- **AIM OF THE EXERCISE**
Pull out every line of the records that contains the string "settings", matching its case exactly.

- **INPUT DATA**
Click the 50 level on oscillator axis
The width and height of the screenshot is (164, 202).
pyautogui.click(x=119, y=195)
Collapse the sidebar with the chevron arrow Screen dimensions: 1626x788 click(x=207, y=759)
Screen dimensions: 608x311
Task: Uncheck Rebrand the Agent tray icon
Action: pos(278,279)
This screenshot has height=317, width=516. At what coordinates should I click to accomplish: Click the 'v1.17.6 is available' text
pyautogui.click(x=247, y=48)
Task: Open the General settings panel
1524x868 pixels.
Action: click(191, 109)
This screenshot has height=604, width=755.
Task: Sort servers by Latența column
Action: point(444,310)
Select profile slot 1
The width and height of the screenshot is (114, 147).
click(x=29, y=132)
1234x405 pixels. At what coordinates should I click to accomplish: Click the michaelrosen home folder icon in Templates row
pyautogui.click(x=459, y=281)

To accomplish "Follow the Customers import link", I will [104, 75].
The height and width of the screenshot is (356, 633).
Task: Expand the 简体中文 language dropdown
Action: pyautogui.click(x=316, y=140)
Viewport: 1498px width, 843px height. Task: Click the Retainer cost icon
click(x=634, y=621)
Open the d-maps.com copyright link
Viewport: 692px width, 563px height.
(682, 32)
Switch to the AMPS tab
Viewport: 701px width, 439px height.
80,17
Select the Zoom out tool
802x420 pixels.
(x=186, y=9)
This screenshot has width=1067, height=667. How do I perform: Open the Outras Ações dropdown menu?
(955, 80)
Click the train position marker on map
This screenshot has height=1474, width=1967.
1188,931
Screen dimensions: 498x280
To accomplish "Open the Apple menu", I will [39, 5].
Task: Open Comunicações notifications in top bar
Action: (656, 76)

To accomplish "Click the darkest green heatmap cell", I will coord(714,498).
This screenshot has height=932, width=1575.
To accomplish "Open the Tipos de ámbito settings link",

- **RESULT OF THE EXERCISE**
Task: Open the General settings panel
To accomplish "Open the Tipos de ámbito settings link",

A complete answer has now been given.